On the last day of the fourth ceasefire, clashes erupted at several points in Khartoum and plumes of smoke rose in the vicinity of the presidential palace in Khartoum, coinciding with the overflight of warplanes. Likewise, the RSF said that the army bombed its camp in the Kafouri area, in Khartoum, with air and artillery.
Simultaneously, clashes with heavy weapons broke out in the city of Al Junaynah, the capital of West Darfur.
Despite the ongoing clashes, the Sudanese army said that the coming days will witness a major breakthrough in the country, adding that the military situation inside and outside Khartoum is very stable, with the exception of West Darfur. The army statement stated that the RSF continues to randomly shell areas in central Khartoum.

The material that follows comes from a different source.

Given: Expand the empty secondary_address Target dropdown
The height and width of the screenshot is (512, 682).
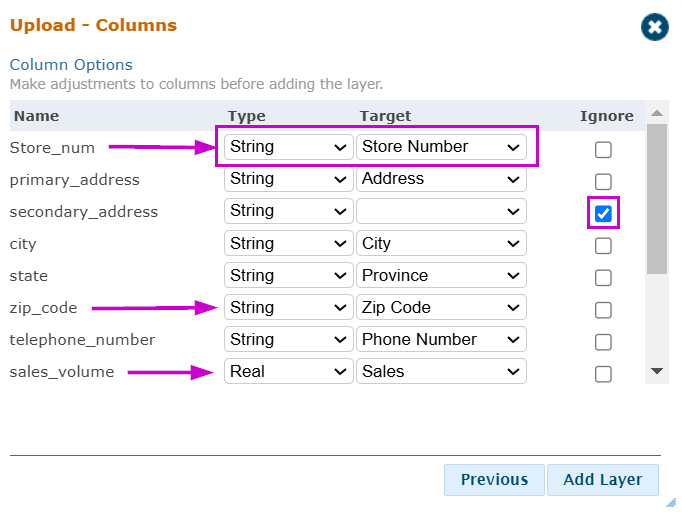Looking at the screenshot, I should tap(441, 211).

Shortly before the end of the ceasefire, the Sudanese army revealed that it had sent military reinforcements to the capital, indicating that the RSF in Omdurman and Khartoum were trying to move their operations to the eastern Nile region.
In exchange for the reinforcements that the army brought in from several cities in anticipation of a new round of fighting, the RSF, in turn, brought additional forces from the western and southwestern regions.
For its part, the Sudanese Ministry of Foreign Affairs denied any dialogue between the army and RSF. The Sudanese Foreign Ministry added that the RSF continues to violate the armistice by "infringing on the lives and property of citizens."
Medical concern after warning against biological hazards
In addition to the clashes, the Sudanese Doctors Syndicate expressed its concern following a UN warning against a biological hazard, as a result of an armed forces' takeover of Khartoum's national laboratory.
The Sudanese Medical Association said that 60 out of 86 hospitals in conflict areas inside and outside Khartoum were out of service. Additionally, the Doctors Syndicate had previously stated that many hospitals in the areas of clashes were bombed.
Shooting must stop to form a civilian government: Blinken
In turn, US Secretary of State Antony Blinken said that his country is working with United Nations Secretary-General Antonio Guterres to address the crisis in Sudan.
Blinken added, "We hope that a permanent ceasefire agreement will be reached in Sudan, in order to allow the formation of a civilian-led government."